I felt my mother stiffen beside me and let out a startled laugh.
"Of- of course I can. I'm sure she will appreciate it. Thank you," she smiled, which transformed into a grimace, not denying my presence.
"Have a nice day!" I could tell the man left as the odor of violets was sucked from the air, leaving no trace of the flower anywhere. The pounding of my heart quickened as I scrambled to get up form under the counter to see what he had left me, hitting my head in the process. The hit echoed in my skull as I stood up and stared at my mother, who's face was bright white.
"What is it?" I asked. She opened up her palm, and sitting there in the center was a violet. I stared at it.
"It's a pretty shade of white. You can't find flowers like this around here," Mother commented.
"It's purple, mom," I replied as I looked at her. Her brows furrowed in confusion as she scoffed.
"Love, that is the whitest flower I have ever seen. Don’t play dumb." She handed it to me as she went back to her chair and grasped a magazine from underneath, her hands shaking as she fumbled with paper. She mumbled something about the police under her breath.
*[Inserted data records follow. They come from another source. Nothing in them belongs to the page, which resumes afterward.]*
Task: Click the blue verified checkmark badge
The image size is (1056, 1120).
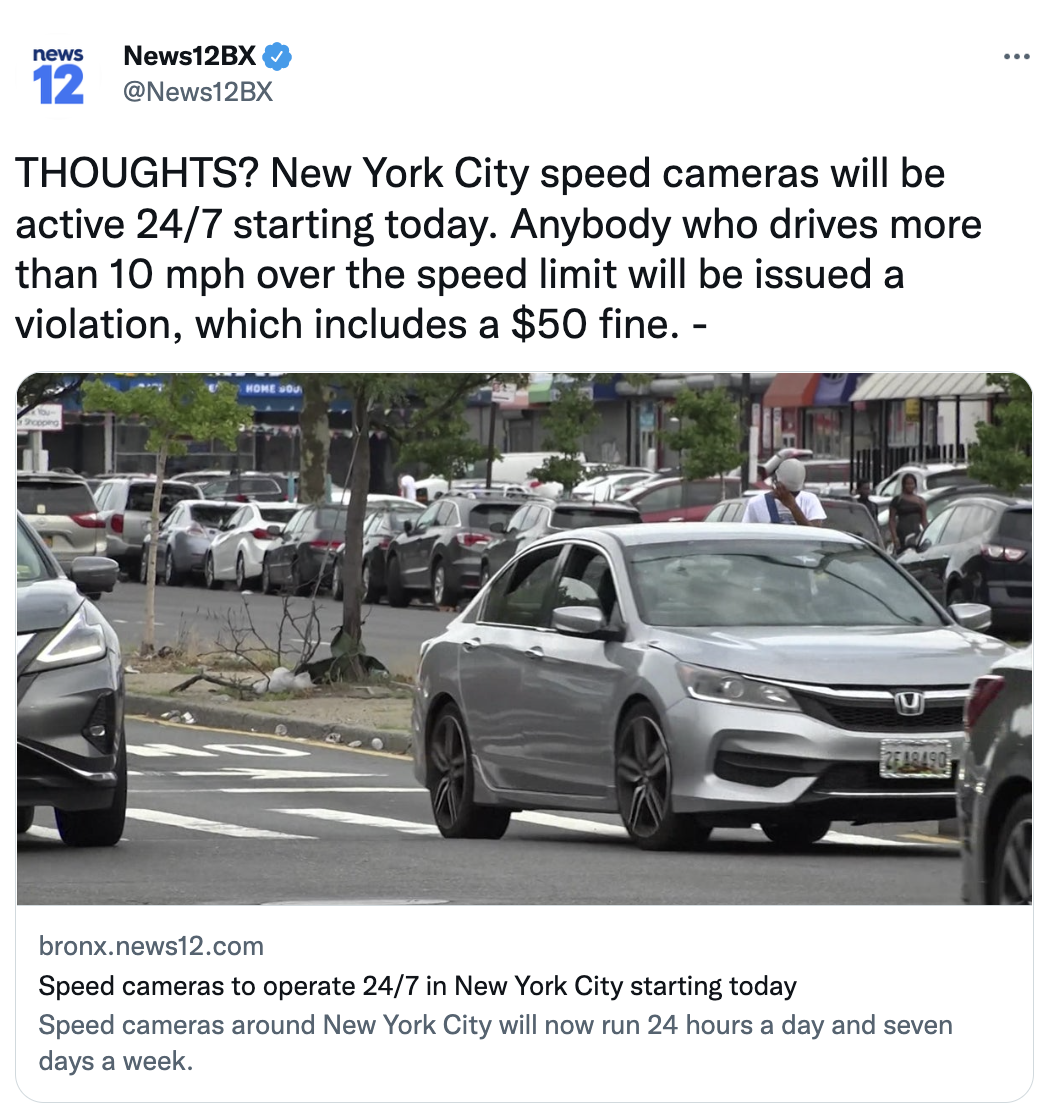Action: [x=277, y=56]
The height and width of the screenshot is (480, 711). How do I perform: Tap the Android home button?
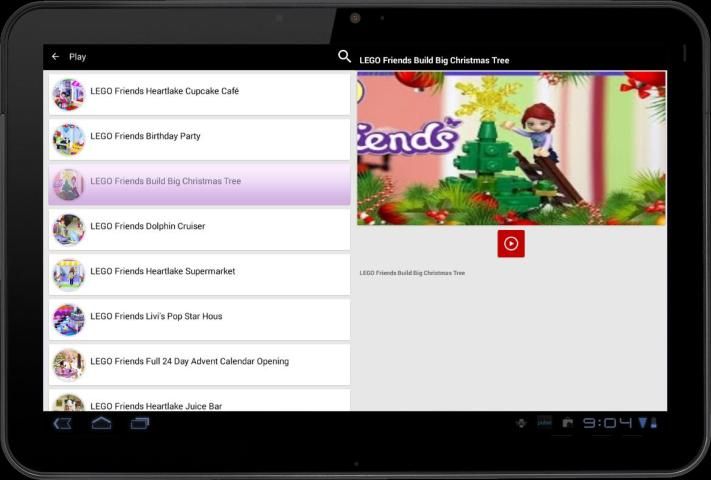[x=101, y=423]
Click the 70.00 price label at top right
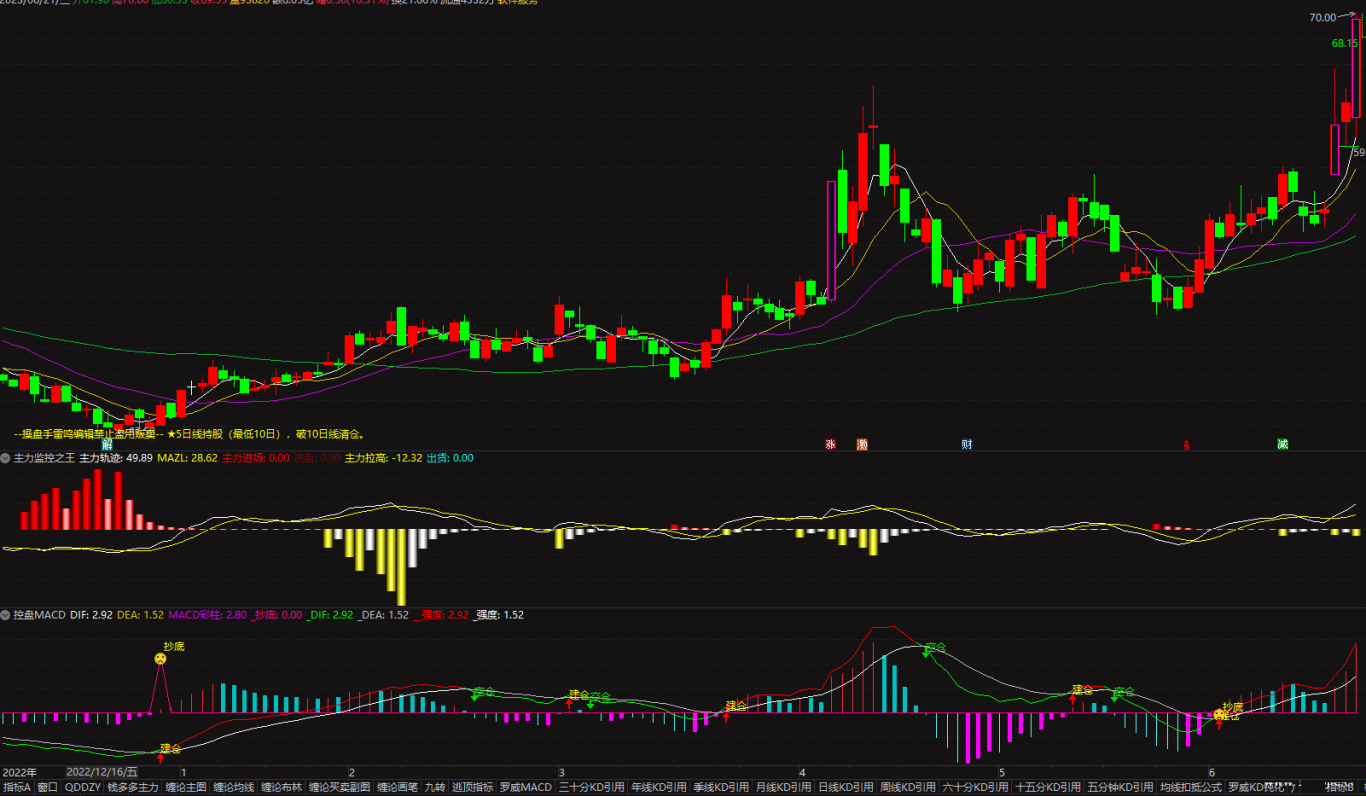 click(x=1323, y=17)
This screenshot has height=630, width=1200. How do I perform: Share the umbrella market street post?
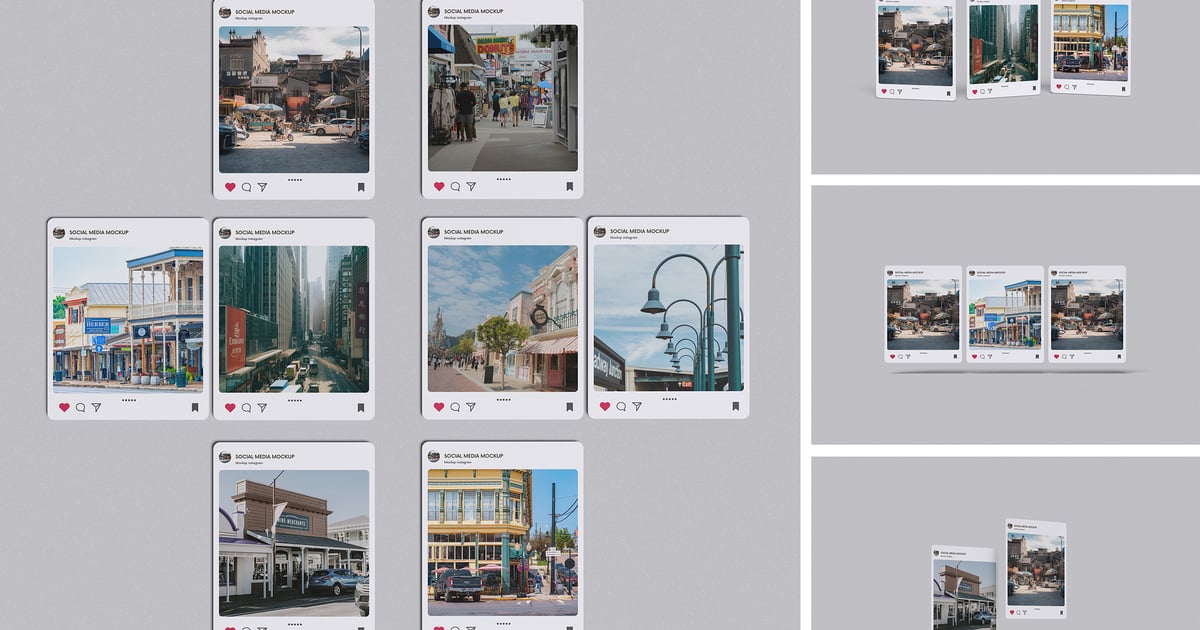pos(262,187)
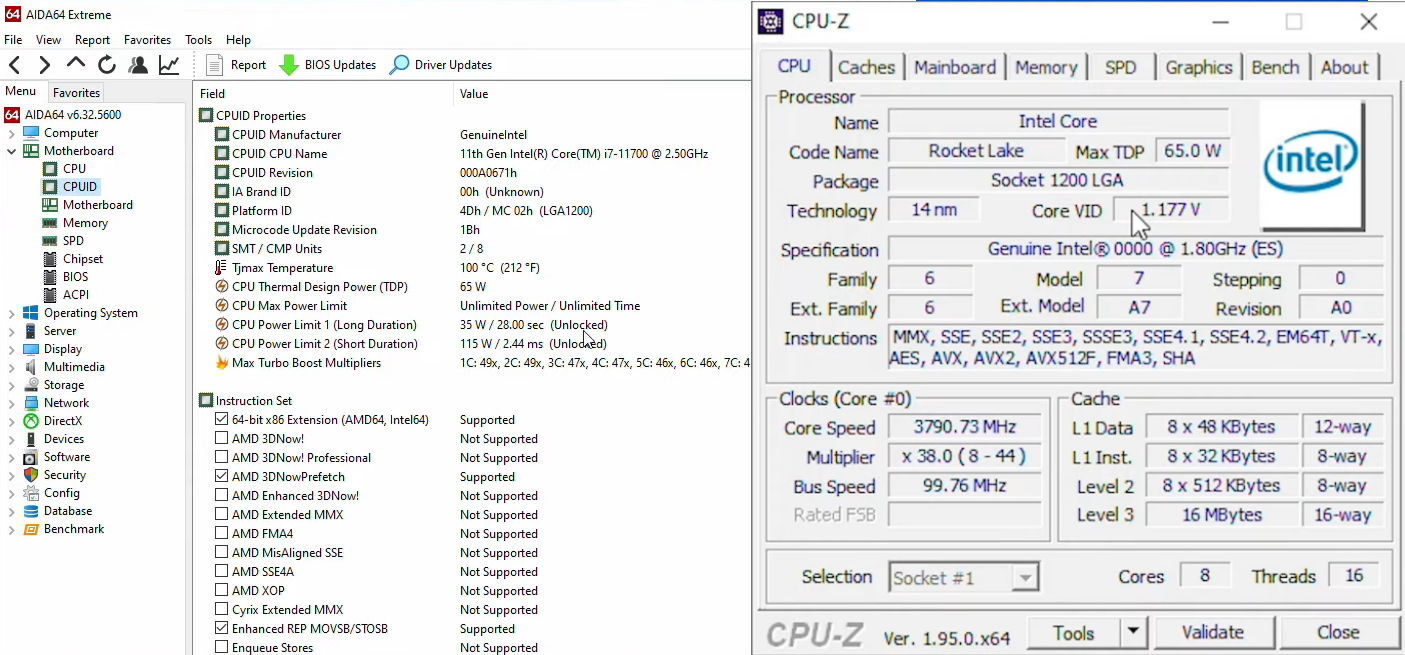Switch to the Caches tab in CPU-Z

[x=866, y=66]
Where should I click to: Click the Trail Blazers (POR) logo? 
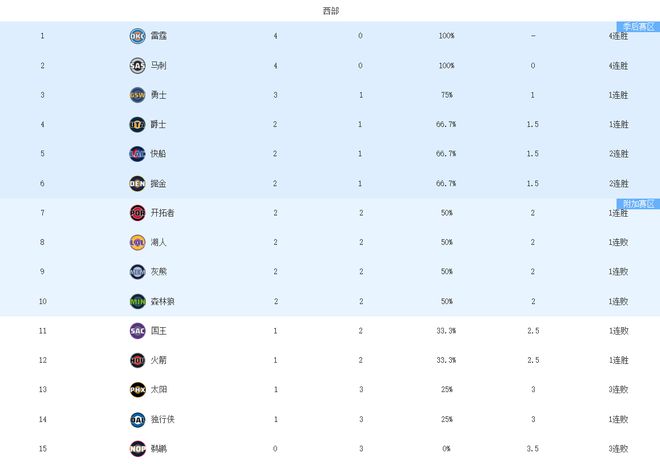click(x=137, y=213)
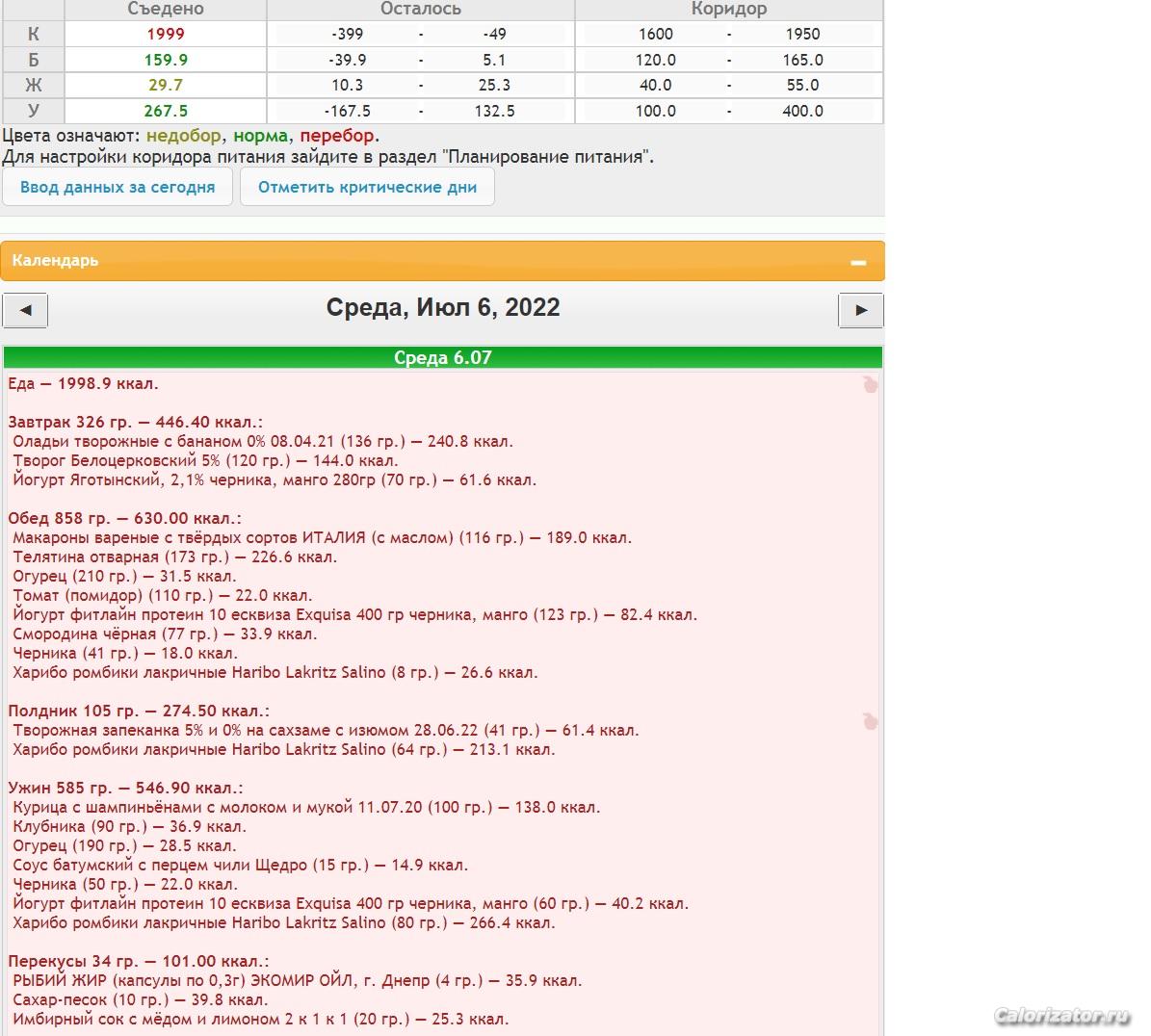1151x1036 pixels.
Task: Click the hand icon beside the Еда total
Action: [x=870, y=385]
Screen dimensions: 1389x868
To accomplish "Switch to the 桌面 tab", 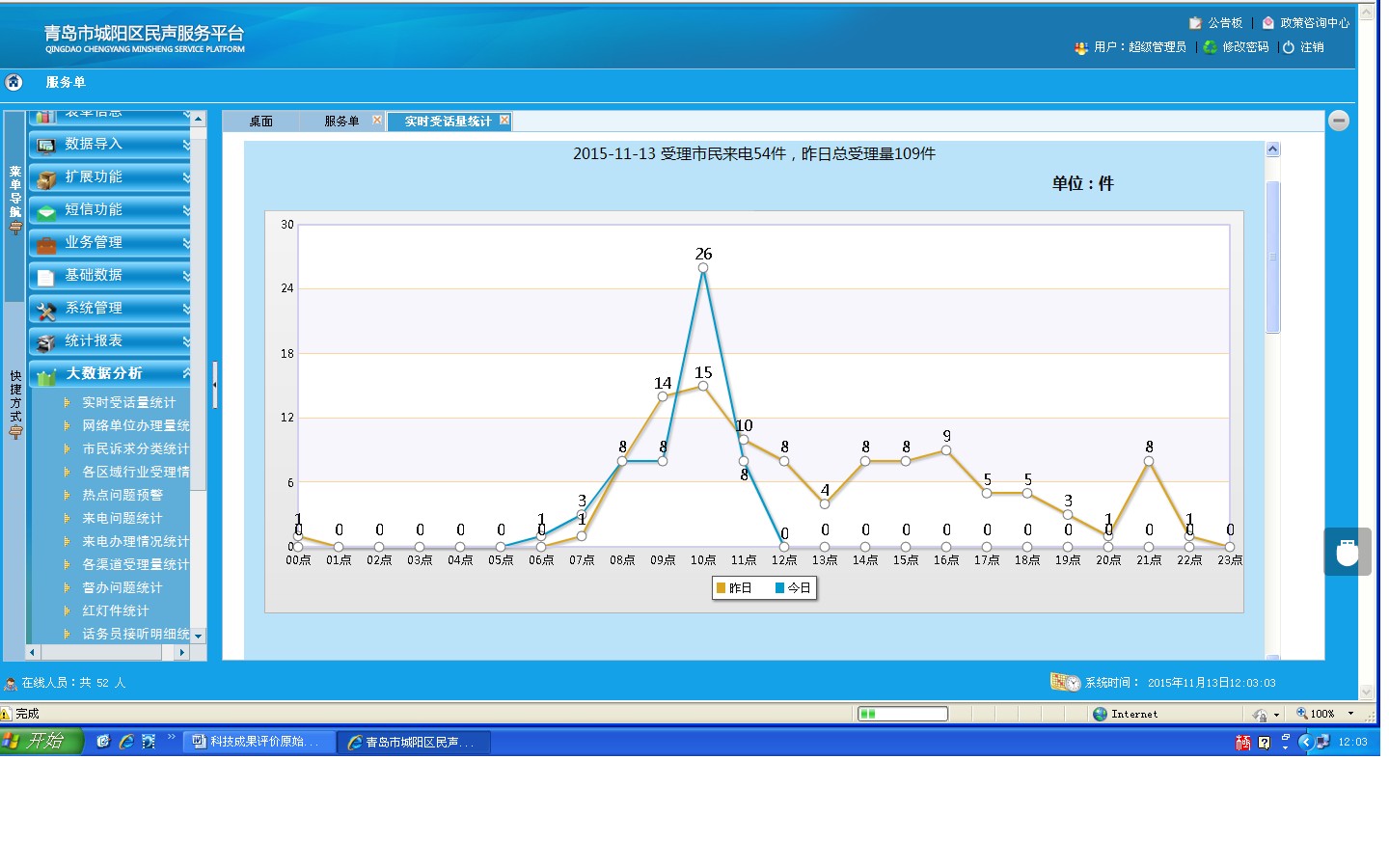I will (x=260, y=122).
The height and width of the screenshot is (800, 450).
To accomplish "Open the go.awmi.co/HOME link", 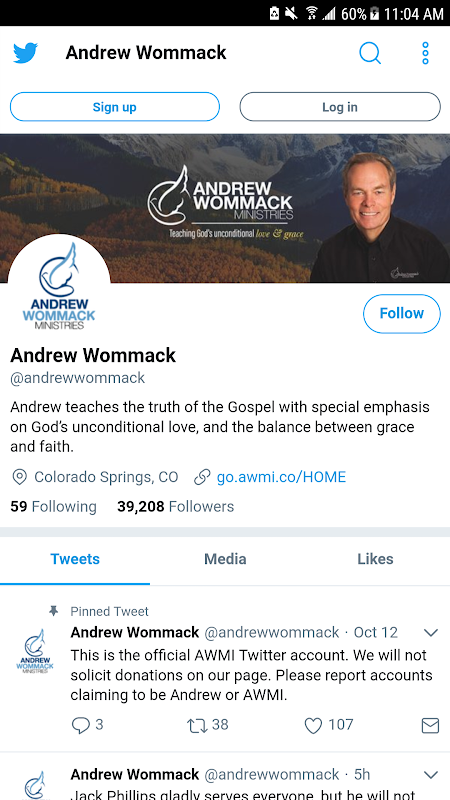I will (x=281, y=477).
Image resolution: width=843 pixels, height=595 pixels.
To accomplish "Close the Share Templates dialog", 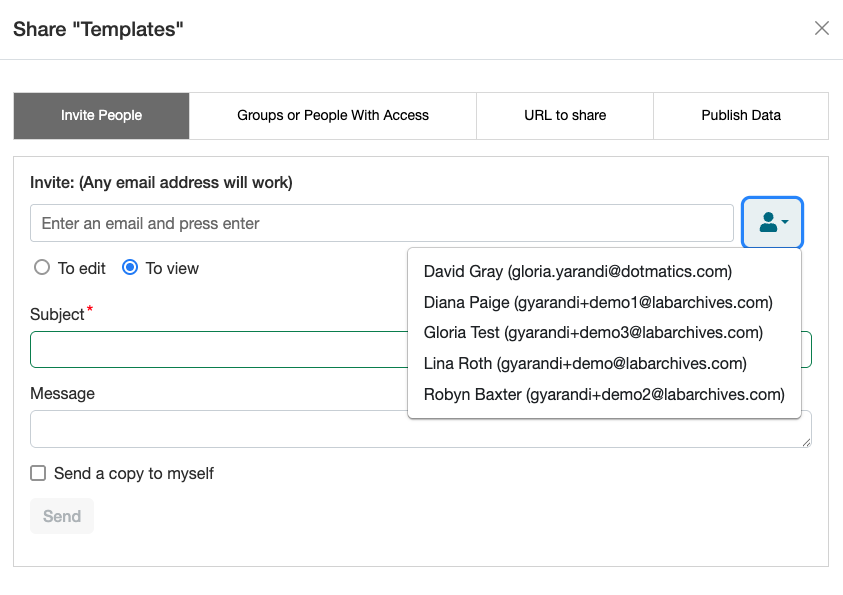I will (x=821, y=28).
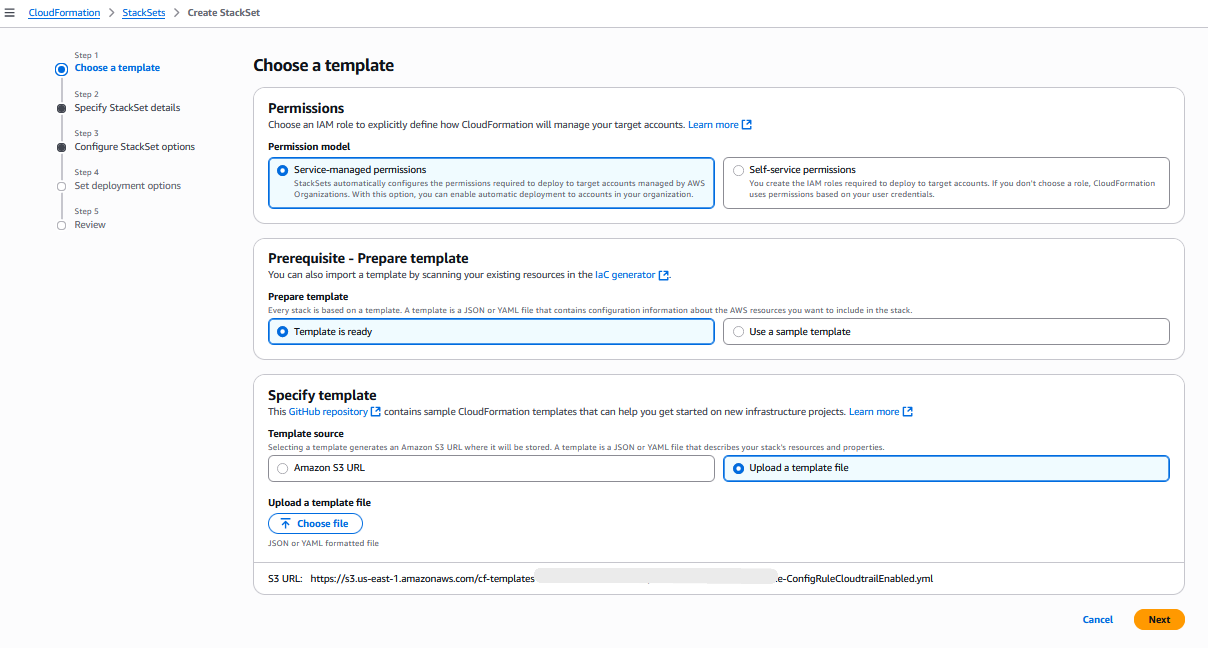Click the Next button
The width and height of the screenshot is (1208, 648).
pyautogui.click(x=1159, y=619)
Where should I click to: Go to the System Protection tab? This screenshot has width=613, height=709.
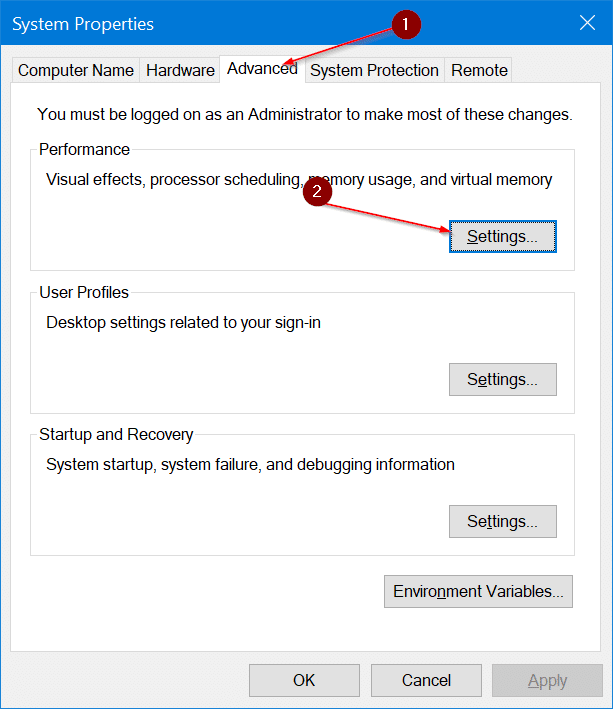[375, 71]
"It's a violet, mom. What are you talking about?" I said back to her.
"That's one white violet then, Luca," she sighed without taking her eyes of the magazine.
I bend my head down to look at the bright purple flower, petting the petals gently. It seemed to perk up as I touched it, and I wrinkled my nose at the strong smell from the center.
"Hey mother..." I say distractedly, " what color were the man's eyes?"
"Uh... brown, I think," she muttered. My mouth twisted in befuddlement. My mother's hand took the next page of the magazine and fiddled with the corner.
"And his tie?"
"It was gray, love. Just like his suit. Why are you asking me this, when you were the one staring at him for two hours?"
I gave her a small smile and another question as I pieced the events back in my head.
"One last question: did you smell violets when he was standing at the front?"
My mother frowned at me again. "No, he smelled like coffee, just like every other Yorker. Why?"
"Just wondering," I said as I swiveled around. As my eyes darted around the bench and the area he was sitting at, I spot him walking aboard a train two platforms down. His eyes met mine as he turned his head and gave me a smile, and I watched as he walked into the train, never to be seen at the newspaper stand again.
The violet never lost its scent years later as I set off to find the gray suited man, one step aboard a train to somewhere.